What the task requires - Send back all of the records, each one exactly as written.
Segment Start: Exercise material
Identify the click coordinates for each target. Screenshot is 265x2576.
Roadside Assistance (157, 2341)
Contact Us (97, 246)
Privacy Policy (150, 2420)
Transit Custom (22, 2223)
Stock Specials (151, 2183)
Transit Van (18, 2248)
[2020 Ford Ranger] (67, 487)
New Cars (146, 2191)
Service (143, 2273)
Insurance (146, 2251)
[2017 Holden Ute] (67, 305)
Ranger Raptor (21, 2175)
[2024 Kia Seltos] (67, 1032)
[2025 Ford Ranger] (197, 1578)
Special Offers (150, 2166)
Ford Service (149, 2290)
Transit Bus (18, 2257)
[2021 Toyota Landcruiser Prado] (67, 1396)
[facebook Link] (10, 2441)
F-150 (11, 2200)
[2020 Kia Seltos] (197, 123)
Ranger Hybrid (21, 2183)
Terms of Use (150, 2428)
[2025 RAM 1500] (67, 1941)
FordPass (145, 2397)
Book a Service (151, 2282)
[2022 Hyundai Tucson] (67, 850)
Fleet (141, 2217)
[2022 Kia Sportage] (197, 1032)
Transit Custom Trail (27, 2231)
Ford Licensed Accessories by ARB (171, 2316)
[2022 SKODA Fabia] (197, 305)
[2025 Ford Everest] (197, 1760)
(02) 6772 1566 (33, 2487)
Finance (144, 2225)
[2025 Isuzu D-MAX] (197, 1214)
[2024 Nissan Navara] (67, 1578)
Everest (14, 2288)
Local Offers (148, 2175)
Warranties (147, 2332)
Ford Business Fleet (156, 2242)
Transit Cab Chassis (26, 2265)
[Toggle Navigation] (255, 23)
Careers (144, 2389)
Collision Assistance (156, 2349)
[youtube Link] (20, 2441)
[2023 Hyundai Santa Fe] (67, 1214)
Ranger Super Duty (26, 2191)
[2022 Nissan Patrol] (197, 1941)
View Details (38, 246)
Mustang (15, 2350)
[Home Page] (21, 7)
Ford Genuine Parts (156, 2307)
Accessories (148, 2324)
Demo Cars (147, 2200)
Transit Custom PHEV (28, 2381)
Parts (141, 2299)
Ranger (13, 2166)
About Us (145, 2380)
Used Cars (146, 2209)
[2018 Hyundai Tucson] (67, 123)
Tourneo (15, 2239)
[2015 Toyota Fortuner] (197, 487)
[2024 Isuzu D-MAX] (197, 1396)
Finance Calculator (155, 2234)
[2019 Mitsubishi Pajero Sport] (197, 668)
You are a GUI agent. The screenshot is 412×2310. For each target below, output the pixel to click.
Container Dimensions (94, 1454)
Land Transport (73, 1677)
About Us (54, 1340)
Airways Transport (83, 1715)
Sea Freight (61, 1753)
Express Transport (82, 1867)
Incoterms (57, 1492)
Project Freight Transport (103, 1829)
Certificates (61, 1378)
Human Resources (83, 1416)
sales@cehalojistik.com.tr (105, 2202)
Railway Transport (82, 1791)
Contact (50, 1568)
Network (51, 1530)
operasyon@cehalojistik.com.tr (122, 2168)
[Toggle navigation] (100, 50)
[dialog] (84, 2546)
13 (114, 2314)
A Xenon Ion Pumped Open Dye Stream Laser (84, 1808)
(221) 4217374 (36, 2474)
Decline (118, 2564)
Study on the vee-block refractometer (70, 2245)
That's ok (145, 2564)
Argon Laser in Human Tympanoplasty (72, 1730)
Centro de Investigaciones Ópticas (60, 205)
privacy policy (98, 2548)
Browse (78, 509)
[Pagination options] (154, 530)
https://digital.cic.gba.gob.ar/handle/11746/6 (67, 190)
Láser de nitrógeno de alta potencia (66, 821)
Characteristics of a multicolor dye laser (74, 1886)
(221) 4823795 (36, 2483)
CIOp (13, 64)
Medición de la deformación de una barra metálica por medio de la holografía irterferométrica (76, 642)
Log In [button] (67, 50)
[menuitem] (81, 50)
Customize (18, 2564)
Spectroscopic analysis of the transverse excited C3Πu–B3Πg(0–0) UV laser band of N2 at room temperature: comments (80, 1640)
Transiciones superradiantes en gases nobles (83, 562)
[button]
Segment End: Exercise material
Result of the exercise -
Identify the click coordinates for each target. Screenshot is 265x2576.
Roadside Assistance (157, 2341)
Contact Us (97, 246)
Privacy Policy (150, 2420)
Transit Custom (22, 2223)
Stock Specials (151, 2183)
Transit Van (18, 2248)
[2020 Ford Ranger] (67, 487)
New Cars (146, 2191)
Service (143, 2273)
Insurance (146, 2251)
[2017 Holden Ute] (67, 305)
Ranger Raptor (21, 2175)
[2024 Kia Seltos] (67, 1032)
[2025 Ford Ranger] (197, 1578)
Special Offers (150, 2166)
Ford Service (149, 2290)
Transit Bus (18, 2257)
[2021 Toyota Landcruiser Prado] (67, 1396)
[facebook Link] (10, 2441)
F-150 (11, 2200)
[2020 Kia Seltos] (197, 123)
Ranger Hybrid (21, 2183)
Terms of Use (150, 2428)
[2025 RAM 1500] (67, 1941)
FordPass (145, 2397)
Book a Service (151, 2282)
[2022 Hyundai Tucson] (67, 850)
Fleet (141, 2217)
[2022 Kia Sportage] (197, 1032)
Transit Custom Trail (27, 2231)
Ford Licensed Accessories by ARB (171, 2316)
[2022 SKODA Fabia] (197, 305)
[2025 Ford Everest] (197, 1760)
(02) 6772 1566 (33, 2487)
Finance (144, 2225)
[2025 Isuzu D-MAX] (197, 1214)
[2024 Nissan Navara] (67, 1578)
Everest (14, 2288)
Local Offers (148, 2175)
Warranties (147, 2332)
Ford Business Fleet (156, 2242)
Transit Cab Chassis (26, 2265)
[Toggle Navigation] (255, 23)
Careers (144, 2389)
Collision Assistance (156, 2349)
[youtube Link] (20, 2441)
[2023 Hyundai Santa Fe] (67, 1214)
Ranger Super Duty (26, 2191)
[2022 Nissan Patrol] (197, 1941)
View Details (38, 246)
Mustang (15, 2350)
[Home Page] (21, 7)
Ford Genuine Parts (156, 2307)
Accessories (148, 2324)
Demo Cars (147, 2200)
Transit Custom PHEV (28, 2381)
Parts (141, 2299)
Ranger (13, 2166)
About Us (145, 2380)
Used Cars (146, 2209)
[2018 Hyundai Tucson] (67, 123)
Tourneo (15, 2239)
[2015 Toyota Fortuner] (197, 487)
[2024 Isuzu D-MAX] (197, 1396)
Finance Calculator (155, 2234)
[2019 Mitsubishi Pajero Sport] (197, 668)
You are a GUI agent. The screenshot is 412×2310. For each target below, output the pixel to click.
Container Dimensions (94, 1454)
Land Transport (73, 1677)
About Us (54, 1340)
Airways Transport (83, 1715)
Sea Freight (61, 1753)
Express Transport (82, 1867)
Incoterms (57, 1492)
Project Freight Transport (103, 1829)
Certificates (61, 1378)
Human Resources (83, 1416)
sales@cehalojistik.com.tr (105, 2202)
Railway Transport (82, 1791)
Contact (50, 1568)
Network (51, 1530)
operasyon@cehalojistik.com.tr (122, 2168)
[Toggle navigation] (100, 50)
[dialog] (84, 2546)
13 (114, 2314)
A Xenon Ion Pumped Open Dye Stream Laser (84, 1808)
(221) 4217374 (36, 2474)
Decline (118, 2564)
Study on the vee-block refractometer (70, 2245)
That's ok (145, 2564)
Argon Laser in Human Tympanoplasty (72, 1730)
Centro de Investigaciones Ópticas (60, 205)
privacy policy (98, 2548)
Browse (78, 509)
[Pagination options] (154, 530)
https://digital.cic.gba.gob.ar/handle/11746/6 (67, 190)
Láser de nitrógeno de alta potencia (66, 821)
Characteristics of a multicolor dye laser (74, 1886)
(221) 4823795 (36, 2483)
CIOp (13, 64)
Medición de la deformación de una barra metálica por medio de la holografía irterferométrica (76, 642)
Log In [button] (67, 50)
[menuitem] (81, 50)
Customize (18, 2564)
Spectroscopic analysis of the transverse excited C3Πu–B3Πg(0–0) UV laser band of N2 at room temperature: comments (80, 1640)
Transiciones superradiantes en gases nobles (83, 562)
[button]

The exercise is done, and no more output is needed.